A revolução do altruísmo

O cientista Matthieu Ricard tem uma habilidade singular: legitimar o espiritual e a felicidade como valores tangíveis, inspirando bons hábitos. É o que ele faz na reveladora obra que dá nome a este artigo. Ph.D em genética celular pelo renomado Instituto Pasteur, sob a orientação de um Nobel da Medicina, moldou sua mente em absoluto rigor científico. Contudo, aliou uma promissora carreira para aprimorar-se em práticas meditativas na Ásia e ligar ciência e espiritualidade. Esse breve relato talvez remonte à ideia de se aproximar monges de executivos, não pendesse Ricard para a gratuidade, sem o desejo de acumular dinheiro ou fama propondo às gestões as alegorias espirituais da autoajuda.
Ao contrário: levou a estruturação tecnológica e científica para melhor gerir e difundir conhecimentos espirituais ancestrais das montanhas.
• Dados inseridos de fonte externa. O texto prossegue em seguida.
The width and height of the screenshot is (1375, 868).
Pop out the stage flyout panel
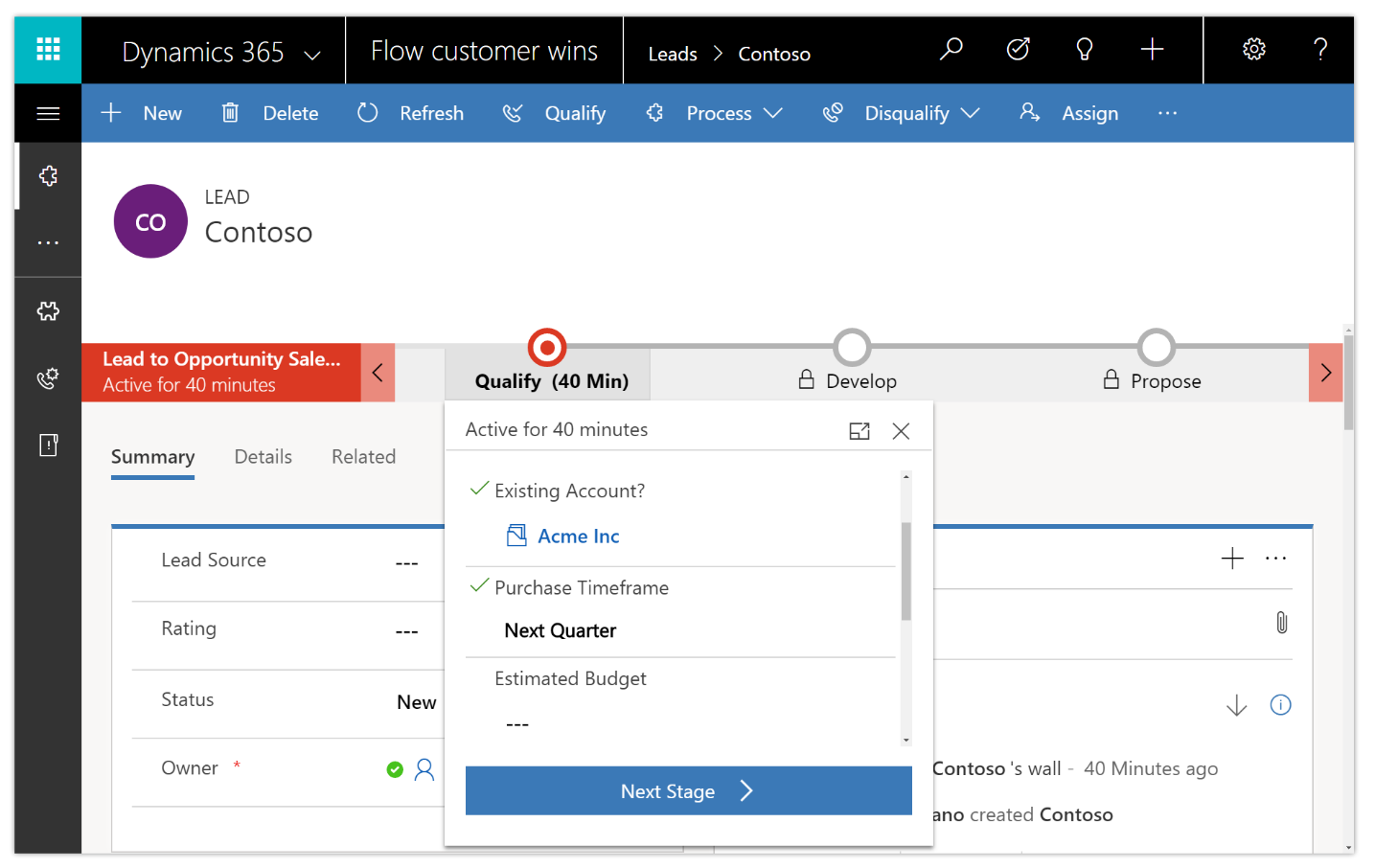(859, 431)
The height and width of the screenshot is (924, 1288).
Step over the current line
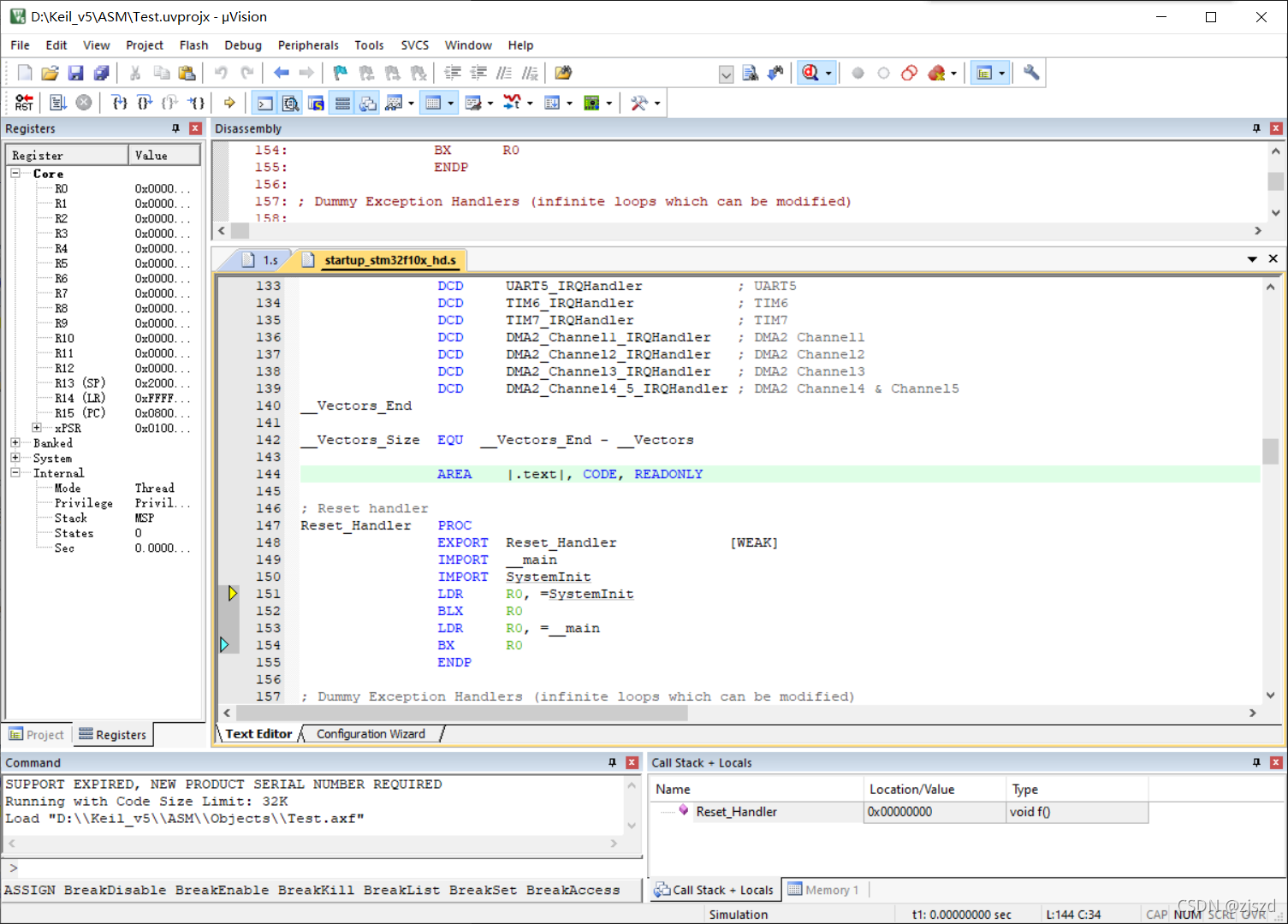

Com isso, ajudou a tornar o Himalaia, por assim dizer, mais pragmático. Ricard fala de ‘revolução’, sem encrespar uma marola sequer de movimentos a favor ou contra qualquer coisa. Tampouco prega a passividade da ‘não-violência’. É pelo pragmatismo que ele convence de que está tudo errado nesse reinado de individualismo, ganância e ódio que vivemos. E que o espiritual, sem misticismos, é “o” caminho. Mas, o otimismo desse livro não é ingênuo, com a resignação sugerindo esperar de onde já não vem. Há forte parcela de realismo crítico, dosado com a perspectiva positiva de que tudo ficará bem se a lógica da natureza for respeitada. Simples assim.
E prova que nascemos para ser bons e mais distributivos, com técnicas que ajudam na evolução a esse respeito. Ele próprio submeteu-se a um escaneamento cerebral por horas a fio nos EUA, sob a supervisão de Daniel Goleman (o cara da Inteligência Emocional), para comprovar que os vários tipos de meditação propostos geram atividades neuronais em diferentes partes do cérebro, aumentando as chances de se alcançar estados de plenitude. Tudo que os negócios precisam em tempo de demandas por “cérebros disruptivos”, upgrade de ‘mindsets’ e criatividade promovendo inovação a parto de fórceps! O que se conclui, é que ondas mentais de intenções fraternais impactam positivamente a realidade (e a inventividade na prática), porque o pensamento não é imaterial.
Outra curiosa constatação, esta sim inédita e revolucionária, pode ser tomada emprestada pela moderna gestão ao convergir décadas de pesquisas científicas em neurociência, psicologia, economia e biologia: a comprovação de que todos, sem exceção, têm compaixão e amor altruísta em expansão. Só precisa cultivar. Segundo o Nobel de Economia, Angus Deaton, em entrevista à “revista Veja”, hoje existe uma preocupação geral de tornar o mundo um lugar melhor. Há uma força coletiva que empurra o mundo nesta direção. E vem obrigando as corporações a colocarem os valores e a integridade no centro da cultura organizacional.
Ricard converge com Deaton quando observa o avançar do altruísmo no planeta, porque o desconforto atual evoca um pensar conjunto sobre a solução para o impasse da policrise instalada. Outro ponto importante de seus escritos é que todos nós possuímos ‘senso de responsabilidade e generosidade’ para com os seres vivos. Ou seja, nossa natureza é cooperativa. A começar por nossa conformação cerebral, onde dois hemisférios interagem para o bem de uma unidade mantida pela interdependência. Somos uma rede por excelência e “tudo o que é sustentável tem o padrão de rede”, para lembrar aqui o ilustre brasileiro Augusto de Franco. Embora seja natural, é preciso exercitar essa consciência (da cooperação e da ‘rede’), aparando eventuais arestas. Segundo o autor, meditar facilitaria isso, podendo melhorar comportamentos, turbinar a mente e aprimorar o clima em instituições, cidades, países, favorecendo o senso de unidade e a sustentabilidade.
Apesar de muitas provas em contrário atualmente, Ricard nos leva a concluir que o mundo tornar-se-á melhor na medida da reorientação do foco predominante para o bem-estar coletivo. Consciência de que algo só é realmente bom quando for bom para todos – que é a utopia da dimensão espiritual. “A revolução do altruísmo” (editora Palas Athena) é uma rica pesquisa, com 715 surpreendentes páginas e pode ser a alternativa da espiritualidade ser chancelada pela ciência, ganhando de vez a confiança da economia e da gestão. Falando em Himalaia, o autor acredita que ainda há chance do mundo esquivar-se do penhasco para onde caminha. Que ele esteja certo!